“Then just tell me every thought that goes through your mind from this point on. Right now. What’re you feeling?”
Tyler sighed and ran a hand through his hair. “It just doesn’t seem right anymore, Alix. I feel so trapped. I feel so lost. I feel smothered. I need air. I think…. Like I told you earlier…. I need a little while to figure all this out. Figure out who I am and if this is really where I belong. I wish I’d figured this out sooner – before we’d gotten married and had a baby, but I didn’t.” He looked up at me. “Please tell me you understand. I’m not saying we’re through for good, but I need some time on my own for awhile.”
I nodded. “And like I said, I won’t sit around and wait for you. If I get my hopes up and they fall down again, I don’t know what I’d do.”
It was his turn to nod. “I understand that. You’re a lot stronger than you were a year ago, Alix. You’ve got your priorities in line as well. You’ll be just fine this time, without me.”
I laughed a bit, bitterly. “Yeah, right.” Then I let the sarcastic, badass facade fall and did for him what I’d asked him to do for me – show emotion. “After everything we’ve been through, everything we’ve done to stay together, you’re willing to throw us away? What about us?”
“What about trust and understanding? You let me walk out that door the other night Alix!”
“I didn’t mean to hurt you! I was letting you have some time to cool off! I didn’t want you to leave!” I cried back.
He sighed for about the hundredth time and looked down. Lowering his voice, he said, “What about what I want Alix?”
I didn’t reply for a few moments. “And what do you expect me to do while you’re gone?”
“Live your life.” The fact that those were the exact same words Draco said scared me for a moment, but only a moment. “Just like you just said you were going to, for Mackenzie.”

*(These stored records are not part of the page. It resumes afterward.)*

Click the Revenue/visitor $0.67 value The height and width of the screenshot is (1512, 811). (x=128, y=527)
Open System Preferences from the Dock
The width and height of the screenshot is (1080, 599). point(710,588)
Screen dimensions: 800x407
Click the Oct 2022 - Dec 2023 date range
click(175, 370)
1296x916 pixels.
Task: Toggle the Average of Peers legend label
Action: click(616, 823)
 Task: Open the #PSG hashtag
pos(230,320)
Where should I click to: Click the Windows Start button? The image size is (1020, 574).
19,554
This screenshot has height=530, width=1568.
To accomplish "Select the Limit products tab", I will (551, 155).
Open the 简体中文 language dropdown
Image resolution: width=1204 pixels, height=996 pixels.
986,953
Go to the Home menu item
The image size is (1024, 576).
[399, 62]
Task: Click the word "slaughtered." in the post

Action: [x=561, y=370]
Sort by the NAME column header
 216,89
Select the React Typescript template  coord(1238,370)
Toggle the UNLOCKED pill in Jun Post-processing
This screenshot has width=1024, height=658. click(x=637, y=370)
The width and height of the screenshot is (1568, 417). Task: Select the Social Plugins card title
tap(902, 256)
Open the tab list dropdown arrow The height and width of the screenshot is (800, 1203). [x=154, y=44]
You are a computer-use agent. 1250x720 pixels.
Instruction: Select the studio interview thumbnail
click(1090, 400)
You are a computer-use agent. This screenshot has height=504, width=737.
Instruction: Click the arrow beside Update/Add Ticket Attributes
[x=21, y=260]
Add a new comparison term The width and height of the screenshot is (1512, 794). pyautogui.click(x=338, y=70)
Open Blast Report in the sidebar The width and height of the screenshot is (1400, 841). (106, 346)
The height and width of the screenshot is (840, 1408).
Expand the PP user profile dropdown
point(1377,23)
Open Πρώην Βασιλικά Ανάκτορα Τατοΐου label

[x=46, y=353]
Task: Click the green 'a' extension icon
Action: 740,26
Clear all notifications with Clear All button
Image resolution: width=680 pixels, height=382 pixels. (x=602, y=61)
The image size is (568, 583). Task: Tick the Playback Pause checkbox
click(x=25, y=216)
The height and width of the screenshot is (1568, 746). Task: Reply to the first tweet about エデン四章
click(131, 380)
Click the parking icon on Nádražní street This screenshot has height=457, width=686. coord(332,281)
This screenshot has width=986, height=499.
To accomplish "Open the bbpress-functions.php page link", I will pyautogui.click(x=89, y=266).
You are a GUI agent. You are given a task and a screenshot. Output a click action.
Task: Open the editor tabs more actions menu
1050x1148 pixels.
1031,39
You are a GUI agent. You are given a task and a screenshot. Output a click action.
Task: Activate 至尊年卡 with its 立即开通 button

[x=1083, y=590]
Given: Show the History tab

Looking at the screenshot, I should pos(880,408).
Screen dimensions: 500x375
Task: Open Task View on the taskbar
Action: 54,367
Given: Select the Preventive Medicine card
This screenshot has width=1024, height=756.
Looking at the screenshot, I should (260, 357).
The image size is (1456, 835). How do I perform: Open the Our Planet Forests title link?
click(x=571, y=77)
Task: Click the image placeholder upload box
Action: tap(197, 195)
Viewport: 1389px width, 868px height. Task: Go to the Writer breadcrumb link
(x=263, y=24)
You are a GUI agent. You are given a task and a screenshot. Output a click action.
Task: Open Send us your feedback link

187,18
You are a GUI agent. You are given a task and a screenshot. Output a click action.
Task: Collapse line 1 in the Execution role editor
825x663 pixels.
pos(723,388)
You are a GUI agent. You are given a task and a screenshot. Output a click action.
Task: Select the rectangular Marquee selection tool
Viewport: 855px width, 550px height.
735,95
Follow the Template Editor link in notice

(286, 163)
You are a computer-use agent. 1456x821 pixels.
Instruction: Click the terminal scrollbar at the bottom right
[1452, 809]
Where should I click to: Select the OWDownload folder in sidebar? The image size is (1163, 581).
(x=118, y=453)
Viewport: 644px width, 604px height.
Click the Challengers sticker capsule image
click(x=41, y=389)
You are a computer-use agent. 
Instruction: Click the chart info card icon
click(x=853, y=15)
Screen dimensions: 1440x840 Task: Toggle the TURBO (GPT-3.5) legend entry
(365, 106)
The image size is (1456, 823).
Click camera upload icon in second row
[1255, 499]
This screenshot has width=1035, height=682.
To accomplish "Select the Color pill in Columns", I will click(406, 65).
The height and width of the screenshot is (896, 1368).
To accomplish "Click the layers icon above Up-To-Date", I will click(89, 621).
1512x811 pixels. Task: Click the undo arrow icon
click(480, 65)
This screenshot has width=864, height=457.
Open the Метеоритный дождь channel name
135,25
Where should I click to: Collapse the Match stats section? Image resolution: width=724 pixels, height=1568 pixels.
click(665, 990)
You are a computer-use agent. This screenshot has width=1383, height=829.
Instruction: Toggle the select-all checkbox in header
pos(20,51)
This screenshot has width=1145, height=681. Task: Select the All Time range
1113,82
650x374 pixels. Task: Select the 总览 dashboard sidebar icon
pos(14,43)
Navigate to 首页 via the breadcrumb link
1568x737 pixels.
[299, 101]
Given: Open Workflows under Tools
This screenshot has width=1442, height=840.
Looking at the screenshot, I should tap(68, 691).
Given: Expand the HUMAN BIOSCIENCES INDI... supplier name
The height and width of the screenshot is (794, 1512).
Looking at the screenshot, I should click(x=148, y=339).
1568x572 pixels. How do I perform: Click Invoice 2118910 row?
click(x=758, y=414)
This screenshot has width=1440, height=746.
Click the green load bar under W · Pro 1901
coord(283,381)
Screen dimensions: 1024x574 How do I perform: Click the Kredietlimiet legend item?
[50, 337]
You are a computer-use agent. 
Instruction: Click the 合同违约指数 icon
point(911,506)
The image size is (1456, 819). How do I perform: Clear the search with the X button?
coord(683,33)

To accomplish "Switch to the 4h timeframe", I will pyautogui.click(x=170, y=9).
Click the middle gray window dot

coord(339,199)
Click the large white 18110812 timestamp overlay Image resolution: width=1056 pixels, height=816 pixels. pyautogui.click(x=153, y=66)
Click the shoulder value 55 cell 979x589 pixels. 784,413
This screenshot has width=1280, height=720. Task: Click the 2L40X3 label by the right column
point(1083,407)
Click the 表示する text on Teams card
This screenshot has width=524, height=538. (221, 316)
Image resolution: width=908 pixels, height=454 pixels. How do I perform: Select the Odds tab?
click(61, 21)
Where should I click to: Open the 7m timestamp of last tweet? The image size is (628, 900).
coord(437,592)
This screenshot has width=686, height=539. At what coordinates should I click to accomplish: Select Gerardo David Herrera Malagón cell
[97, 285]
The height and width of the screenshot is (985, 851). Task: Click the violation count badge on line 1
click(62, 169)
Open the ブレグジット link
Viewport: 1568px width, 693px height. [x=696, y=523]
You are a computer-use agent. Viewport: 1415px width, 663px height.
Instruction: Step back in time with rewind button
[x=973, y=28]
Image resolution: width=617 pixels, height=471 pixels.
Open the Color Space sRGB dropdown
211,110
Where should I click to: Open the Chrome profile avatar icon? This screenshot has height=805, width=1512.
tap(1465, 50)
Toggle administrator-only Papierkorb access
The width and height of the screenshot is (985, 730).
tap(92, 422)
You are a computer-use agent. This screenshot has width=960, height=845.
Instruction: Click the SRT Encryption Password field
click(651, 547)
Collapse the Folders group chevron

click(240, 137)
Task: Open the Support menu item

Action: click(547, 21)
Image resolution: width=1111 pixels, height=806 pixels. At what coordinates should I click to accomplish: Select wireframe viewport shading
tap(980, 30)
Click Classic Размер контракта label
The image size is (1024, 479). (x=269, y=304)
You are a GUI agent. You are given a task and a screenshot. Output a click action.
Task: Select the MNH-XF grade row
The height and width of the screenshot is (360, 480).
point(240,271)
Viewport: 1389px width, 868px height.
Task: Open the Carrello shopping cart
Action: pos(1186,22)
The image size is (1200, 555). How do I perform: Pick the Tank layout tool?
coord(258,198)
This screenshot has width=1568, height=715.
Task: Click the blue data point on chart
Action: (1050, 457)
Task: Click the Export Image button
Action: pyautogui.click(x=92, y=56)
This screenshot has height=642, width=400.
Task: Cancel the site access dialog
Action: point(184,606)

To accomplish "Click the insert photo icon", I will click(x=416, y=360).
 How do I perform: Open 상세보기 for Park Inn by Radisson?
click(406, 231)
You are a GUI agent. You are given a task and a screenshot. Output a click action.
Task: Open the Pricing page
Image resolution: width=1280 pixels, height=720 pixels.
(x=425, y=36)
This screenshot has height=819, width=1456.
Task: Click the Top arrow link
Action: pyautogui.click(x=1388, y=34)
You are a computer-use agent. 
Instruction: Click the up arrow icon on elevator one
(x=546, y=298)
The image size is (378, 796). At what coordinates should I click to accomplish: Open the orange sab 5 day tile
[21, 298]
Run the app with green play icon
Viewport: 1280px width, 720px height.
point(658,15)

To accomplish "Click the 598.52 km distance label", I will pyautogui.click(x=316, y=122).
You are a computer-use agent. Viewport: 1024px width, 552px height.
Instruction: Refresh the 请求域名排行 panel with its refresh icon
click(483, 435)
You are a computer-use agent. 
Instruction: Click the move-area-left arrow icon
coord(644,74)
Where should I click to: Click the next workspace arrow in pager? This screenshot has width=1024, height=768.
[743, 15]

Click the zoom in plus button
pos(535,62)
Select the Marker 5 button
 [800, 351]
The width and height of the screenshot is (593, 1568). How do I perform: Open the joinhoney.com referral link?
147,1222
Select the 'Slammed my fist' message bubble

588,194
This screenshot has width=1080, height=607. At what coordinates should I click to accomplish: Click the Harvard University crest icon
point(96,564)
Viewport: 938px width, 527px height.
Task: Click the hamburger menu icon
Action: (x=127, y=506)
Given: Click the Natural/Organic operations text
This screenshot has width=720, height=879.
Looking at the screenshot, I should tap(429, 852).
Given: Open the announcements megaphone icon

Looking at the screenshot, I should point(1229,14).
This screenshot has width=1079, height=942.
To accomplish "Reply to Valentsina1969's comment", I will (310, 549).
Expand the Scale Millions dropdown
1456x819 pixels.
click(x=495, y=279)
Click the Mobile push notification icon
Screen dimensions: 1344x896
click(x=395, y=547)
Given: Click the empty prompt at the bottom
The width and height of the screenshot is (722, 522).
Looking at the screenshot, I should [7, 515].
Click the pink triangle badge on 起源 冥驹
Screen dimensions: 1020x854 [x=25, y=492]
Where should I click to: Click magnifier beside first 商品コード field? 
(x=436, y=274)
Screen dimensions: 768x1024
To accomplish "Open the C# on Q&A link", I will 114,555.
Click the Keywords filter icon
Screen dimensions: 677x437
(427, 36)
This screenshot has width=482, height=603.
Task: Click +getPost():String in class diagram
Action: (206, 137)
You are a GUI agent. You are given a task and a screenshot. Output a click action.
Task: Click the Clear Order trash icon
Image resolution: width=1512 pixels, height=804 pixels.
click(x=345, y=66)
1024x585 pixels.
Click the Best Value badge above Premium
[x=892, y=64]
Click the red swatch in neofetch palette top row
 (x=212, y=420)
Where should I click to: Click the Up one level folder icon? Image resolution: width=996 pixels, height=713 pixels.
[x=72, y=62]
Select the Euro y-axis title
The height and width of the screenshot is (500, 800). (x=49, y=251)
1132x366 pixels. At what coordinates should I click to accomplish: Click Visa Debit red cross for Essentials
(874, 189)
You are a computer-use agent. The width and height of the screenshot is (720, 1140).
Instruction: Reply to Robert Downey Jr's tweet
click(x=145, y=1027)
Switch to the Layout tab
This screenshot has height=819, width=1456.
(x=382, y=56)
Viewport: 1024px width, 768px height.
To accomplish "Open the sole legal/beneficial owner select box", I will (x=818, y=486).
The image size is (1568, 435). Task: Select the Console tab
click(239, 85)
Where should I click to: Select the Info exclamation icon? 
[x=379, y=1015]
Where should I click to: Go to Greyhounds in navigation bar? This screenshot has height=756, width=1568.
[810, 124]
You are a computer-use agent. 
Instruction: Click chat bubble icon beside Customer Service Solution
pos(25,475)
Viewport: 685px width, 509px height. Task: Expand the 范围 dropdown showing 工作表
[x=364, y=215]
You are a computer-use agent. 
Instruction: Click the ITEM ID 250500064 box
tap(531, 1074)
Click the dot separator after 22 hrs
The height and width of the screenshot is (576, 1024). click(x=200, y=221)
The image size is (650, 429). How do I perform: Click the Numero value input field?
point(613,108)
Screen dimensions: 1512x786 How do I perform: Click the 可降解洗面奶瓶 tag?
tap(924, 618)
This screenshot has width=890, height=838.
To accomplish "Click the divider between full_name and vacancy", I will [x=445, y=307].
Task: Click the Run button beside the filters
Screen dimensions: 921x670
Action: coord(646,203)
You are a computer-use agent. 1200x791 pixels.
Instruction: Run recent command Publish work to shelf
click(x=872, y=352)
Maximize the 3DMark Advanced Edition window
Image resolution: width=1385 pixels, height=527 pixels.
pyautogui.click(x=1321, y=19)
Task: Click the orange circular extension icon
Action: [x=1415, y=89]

I stayed quiet for a long time this time, staring at the ground. I let my tears fall again and realized Tyler was probably even more confused because of my roller coaster of emotions. My ‘don’t give a fuck’ attitude in the halls yesterday, my calm face when I arrived followed by an onslaught of tears, more calmness, a badass facade, and more crying? What was wrong with me? I needed to let him go. This is what he wanted, and he was right: If it was in the Plan for us to be together, we would be.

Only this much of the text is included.